Per non parlare di ferrovie, grandi opere stradali, rigassificatori, pozzi di estrazione di gas naturale (i quali, a quanto dicono gli scienziati, potrebbero largamente ridurre la nostra dipendenza energetica da altri Paesi), e tutta una serie di opere che sono al palo da decenni, per le quali abbiamo buttato via già molto danaro, abbiamo stravolto e deturpato il nostro patrimonio paesaggistico in cambio di un limitatissimo beneficio pratico finora conseguito.

Opere utili

Ma, anche rimanendo soltanto alle spese che potrebbero essere finanziate con i fondi Pnrr nelle nostre città e nei nostri paesi, grandi e piccoli, che pare, all’improvviso, abbiano scoperto la grande vocazione turistica italiana, ci sarebbe da chiedersi se, mettiamo, in una cittadina da 10 mila abitanti (e ne abbiamo a migliaia) ci vogliano 30 tecnici aggiuntivi per sapere cosa progettare di utile (e, magari, di bello).

Siamo certi che non sarebbe già ampiamente sufficiente ridurre lo spreco del 50 per cento delle preziose acque potabili, riparando scassatissimi acquedotti centenari, oppure sottraendo al degrado le zone più suggestive e frequentate (o meglio, frequentabili) dai turisti, magari mantenendole in totale sicurezza ed igienicamente accettabili, non si farebbe già un gran bel lavoro? Siamo proprio certi che non valga la pena di spendere quei miliardi per migliorare la nostra qualità della vita, attraverso servizi efficienti ed all’avanguardia come sappiamo progettare?

Non solo Roma

Viviamo il paradosso di Roma (Caput Mundi) invasa dalla spazzatura e dai cinghiali, che pare non si riescano proprio a rimuovere definitivamente, ma pretendiamo di renderla sempre più accogliente per i turisti, magari buttando altri soldi in congressi e simposi.

Ma non è soltanto la nostra capitale a versare in quelle condizioni. È altresì, sotto gli occhi di tutti che le autostrade liguri siano assolutamente intransitabili in sicurezza ed in tempi decenti, eppure vorremmo spendere cifre enormi in opere (con annessi baracconi amministrativi) di cui nessuno sente la necessità.

Questo sarà il modo di impiegare i fondi Pnrr, statene certi, al netto delle ruberie e delle inevitabili truffe, che stanno già sorgendo agli onori di cronaca.
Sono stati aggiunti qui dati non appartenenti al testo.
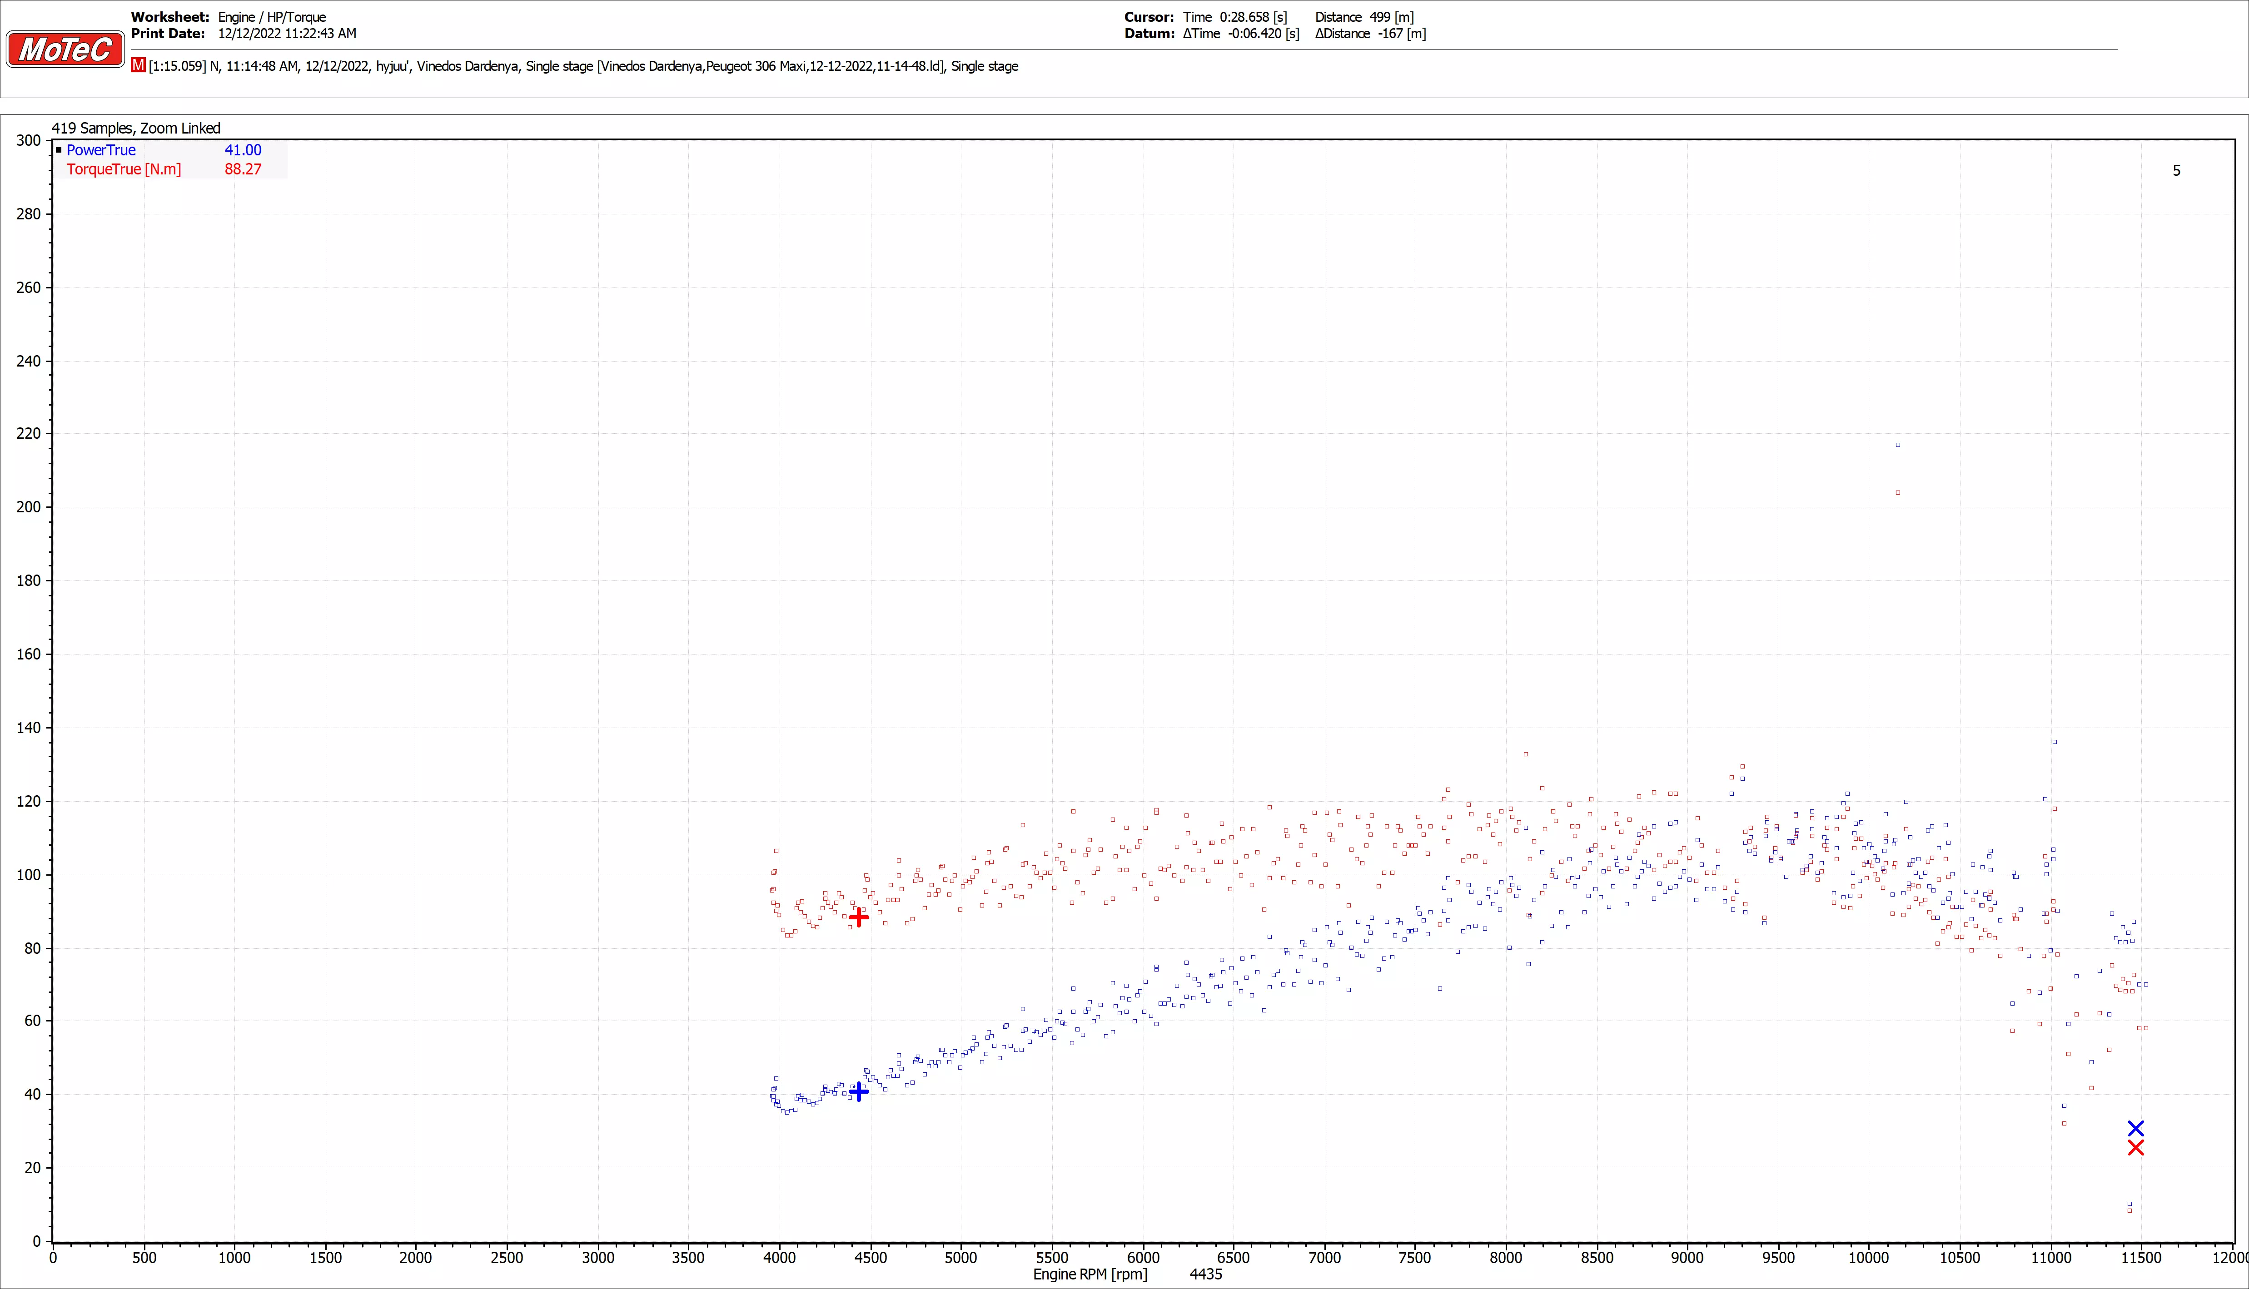Click the red X datum marker

point(2136,1147)
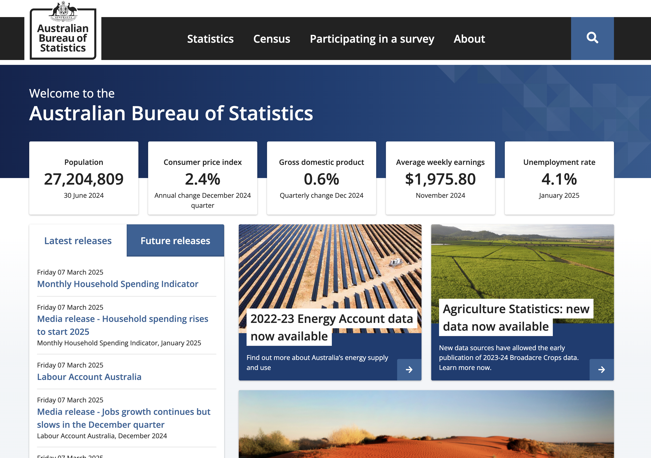This screenshot has height=458, width=651.
Task: Switch to the Future releases tab
Action: point(175,241)
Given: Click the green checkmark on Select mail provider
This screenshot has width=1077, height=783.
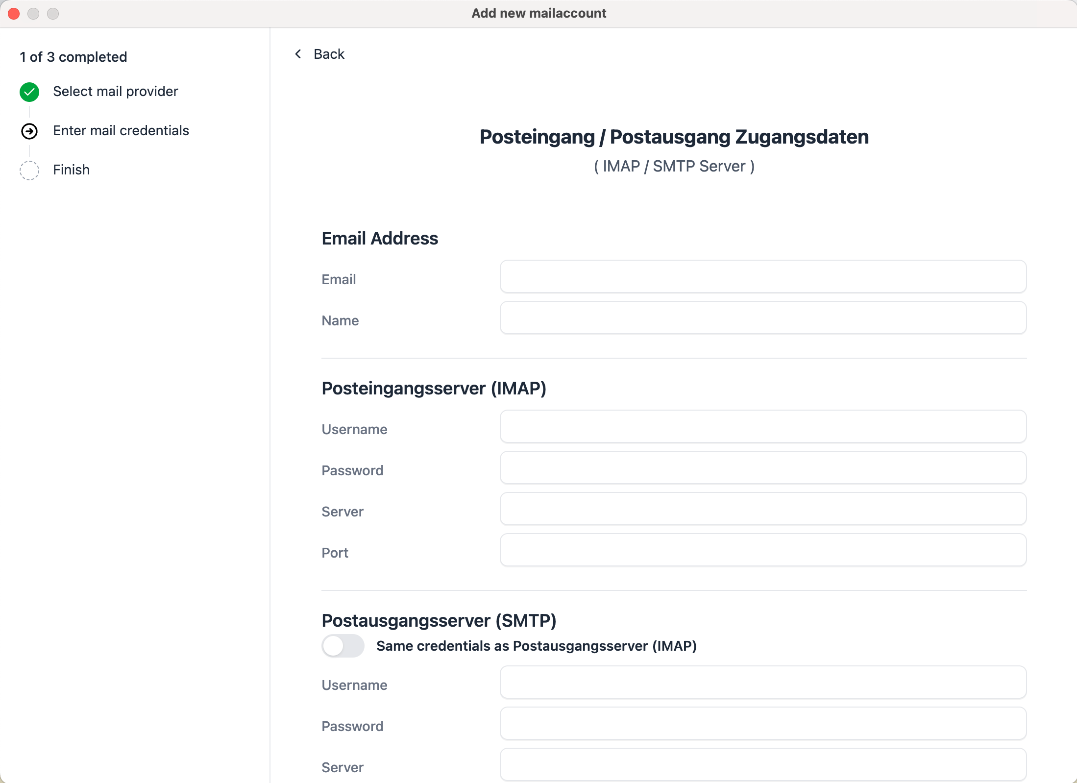Looking at the screenshot, I should click(x=29, y=92).
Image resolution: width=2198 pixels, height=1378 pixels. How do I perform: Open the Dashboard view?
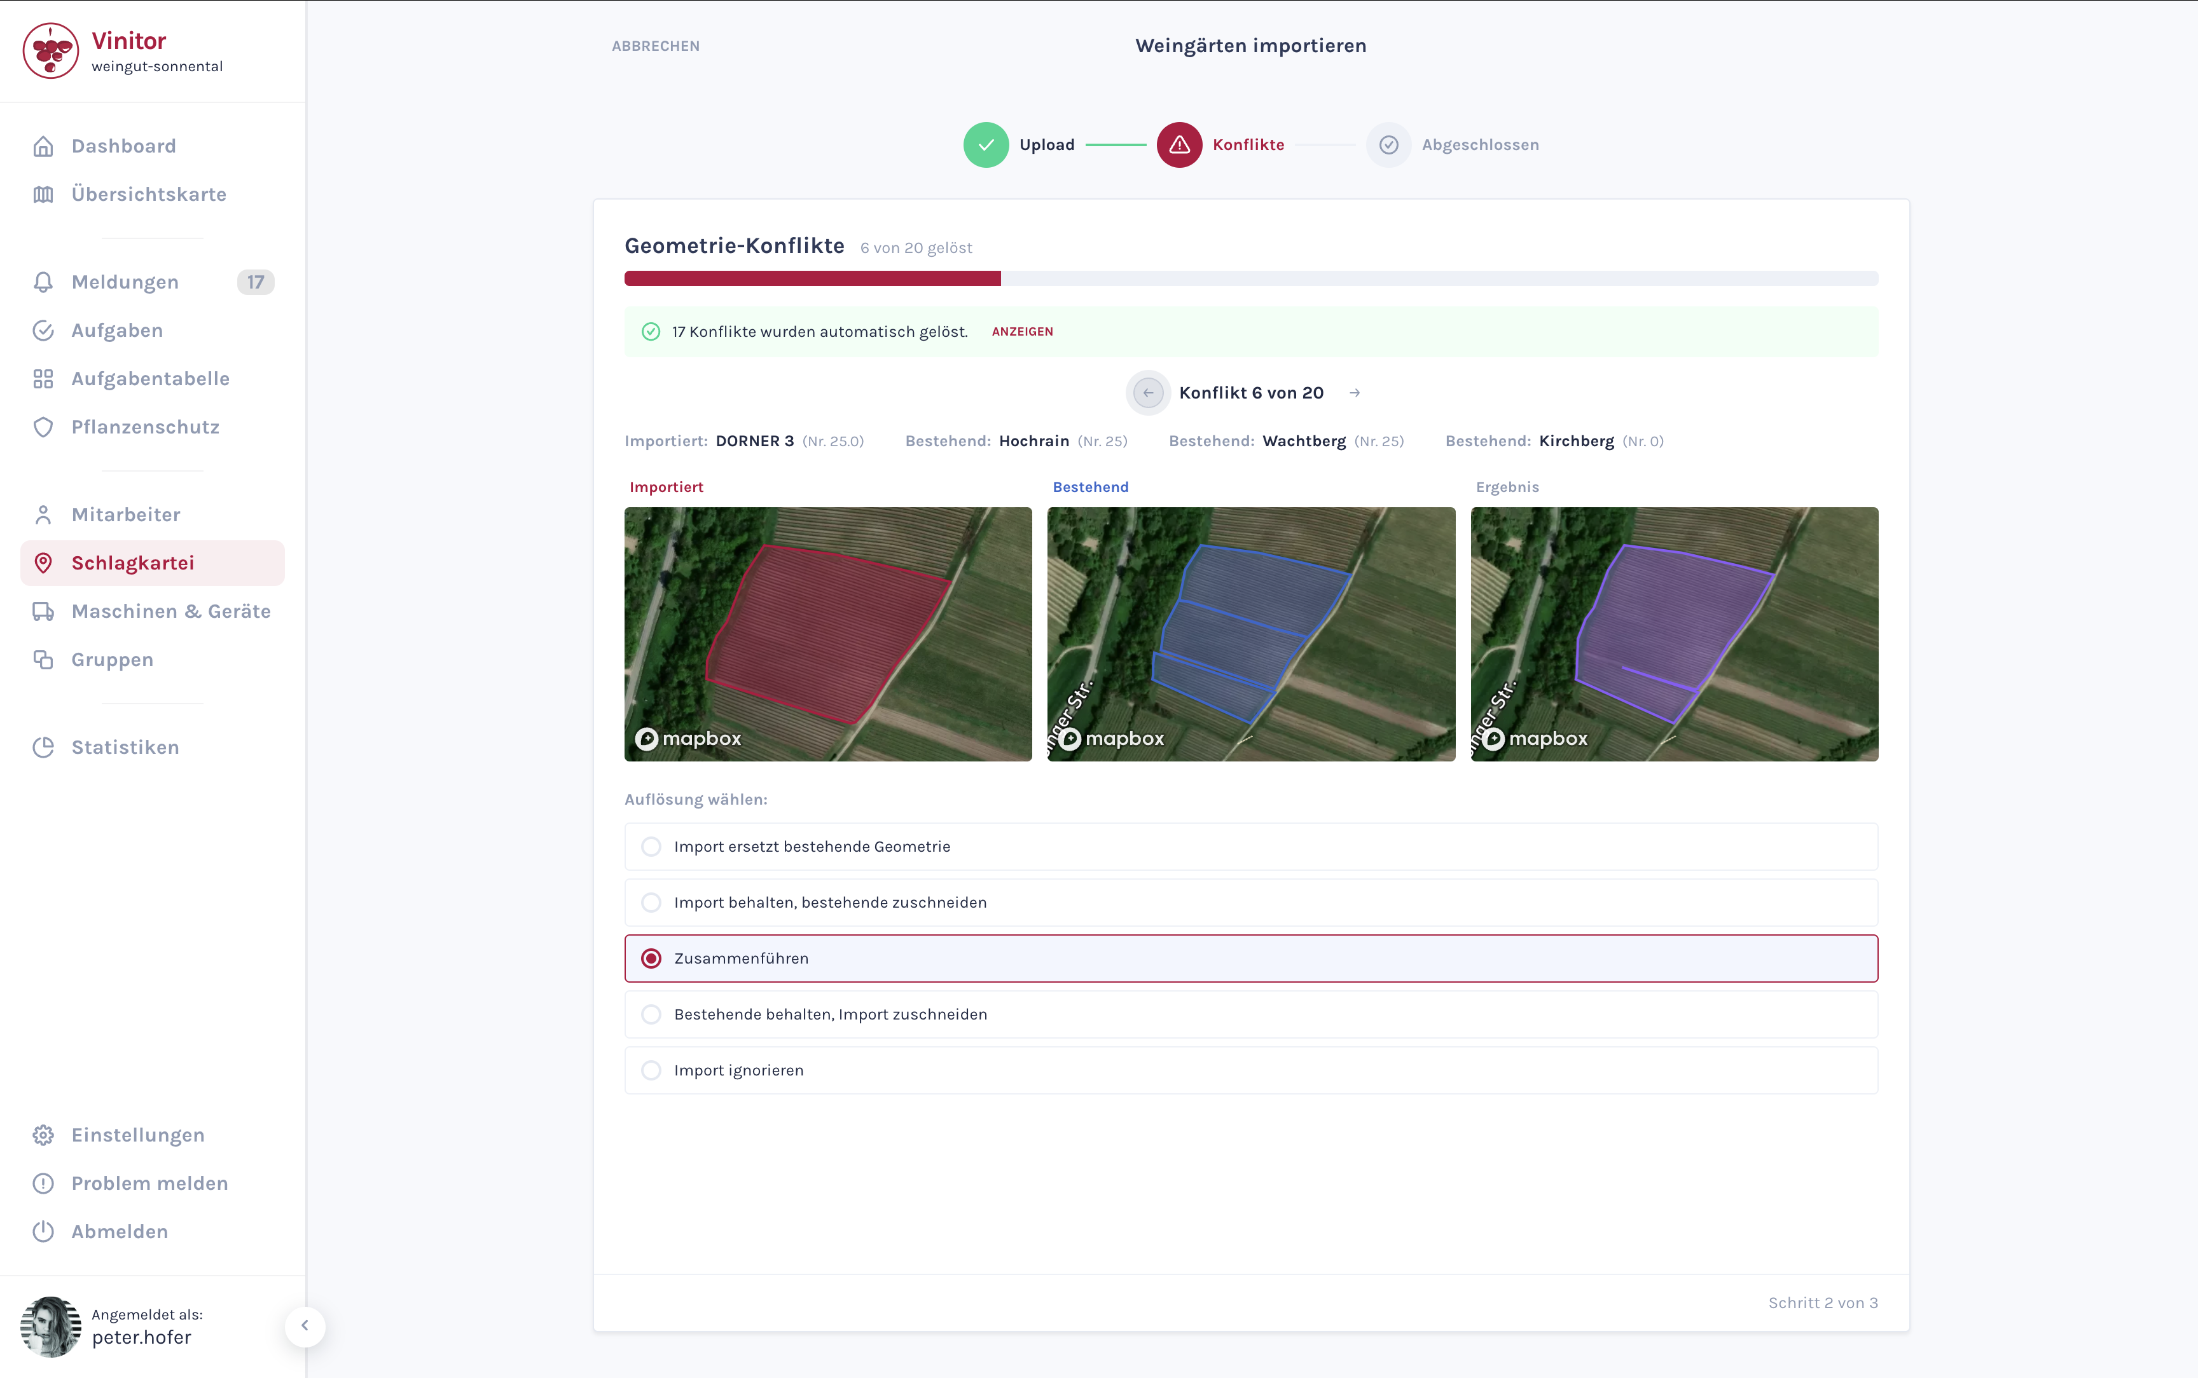[123, 145]
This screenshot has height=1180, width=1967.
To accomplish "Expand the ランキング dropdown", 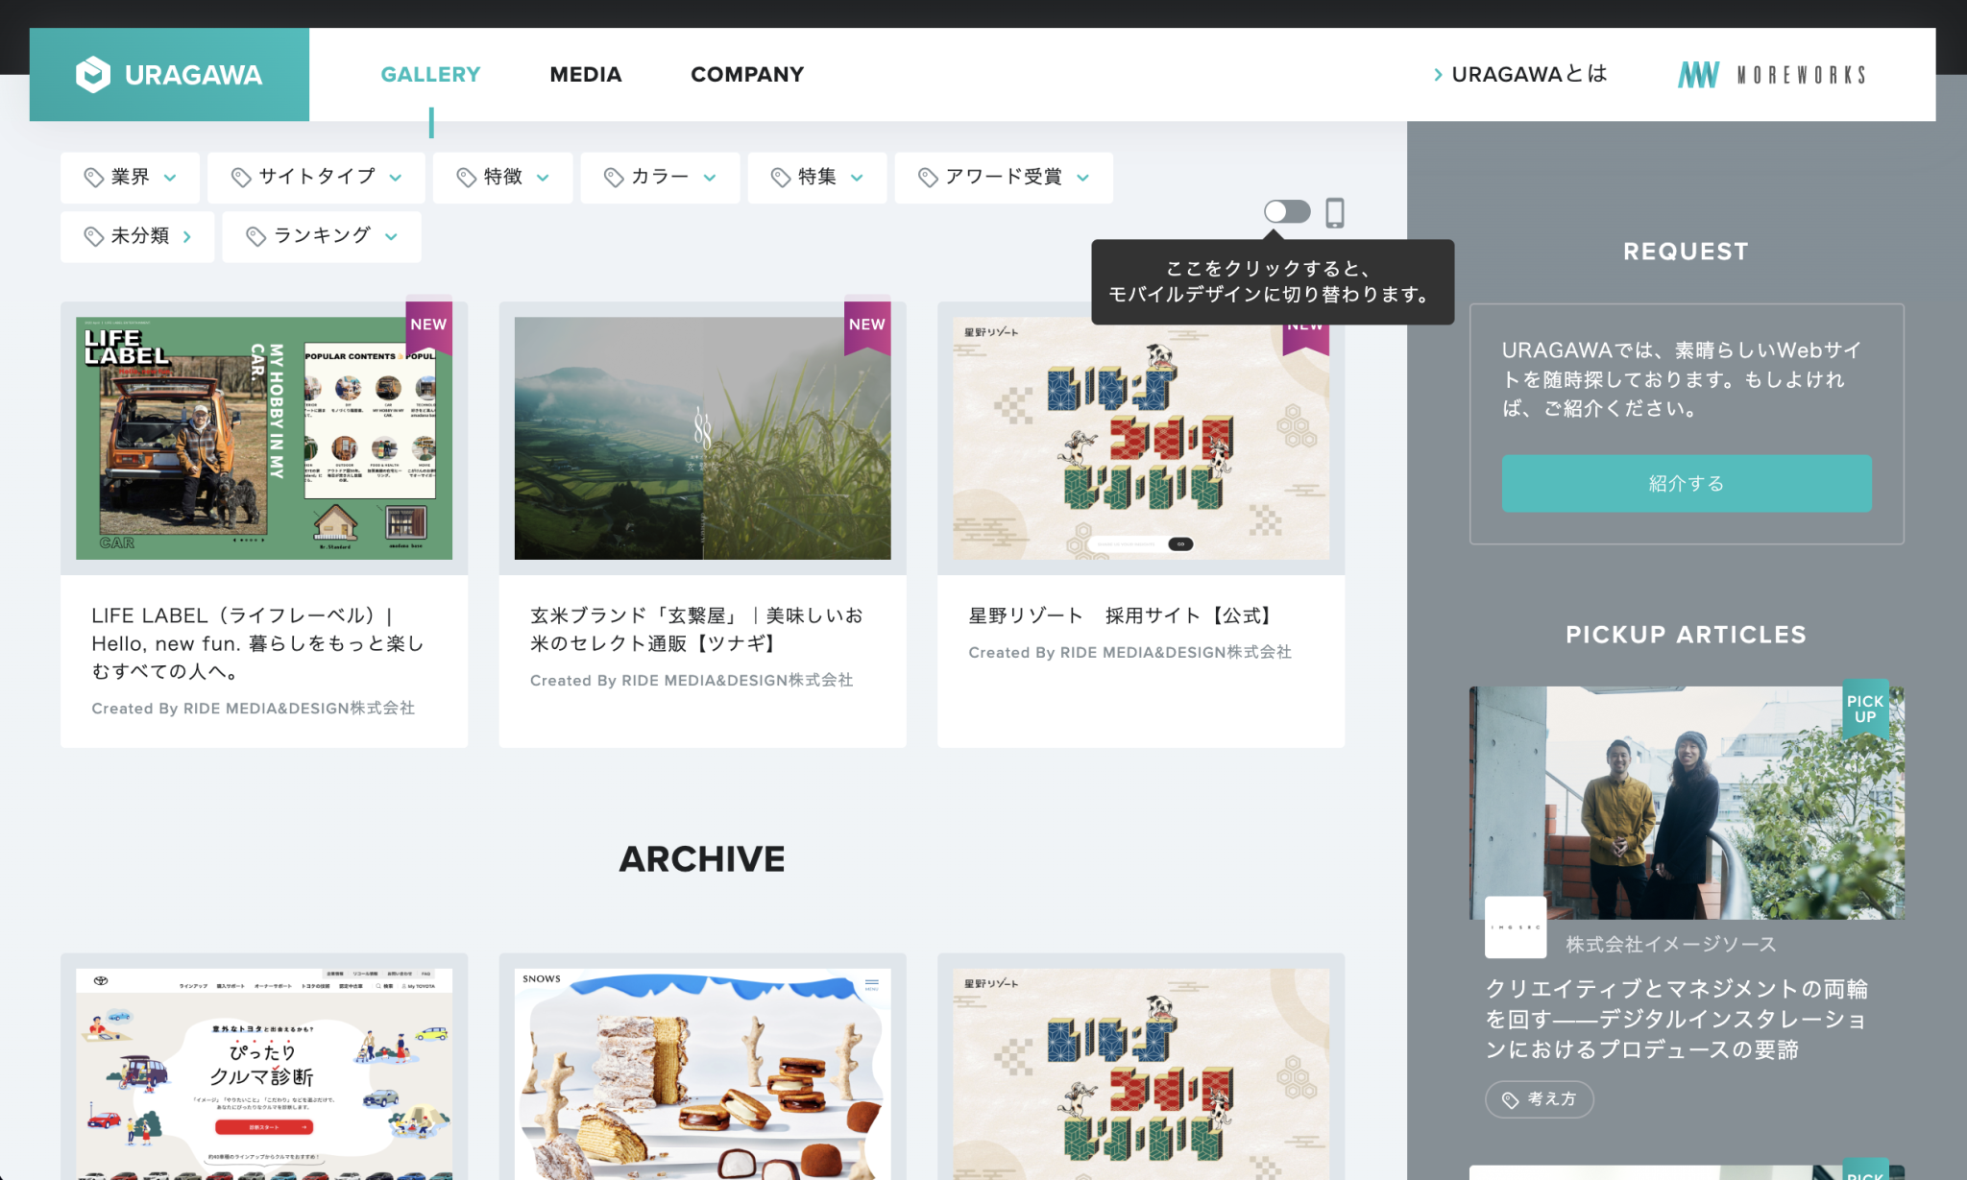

Un ultimo dato, sul quale lascio ai lettori ogni valutazione. Sono cifre ufficiali di questi giorni, riguardanti la più estesa provincia italiana, ossia quella di Cuneo. Il quotidiano La Stampa del 9 aprile ci comunica che, tra il 2021 ed il 2022, su ben 1.797 progetti già finanziati dal Pnrr ne sono stati conclusi 7 (sette!). Non ho altro da dire, signor Giudice, se non che, prima o poi, anche Sant’Antonio si stuferà.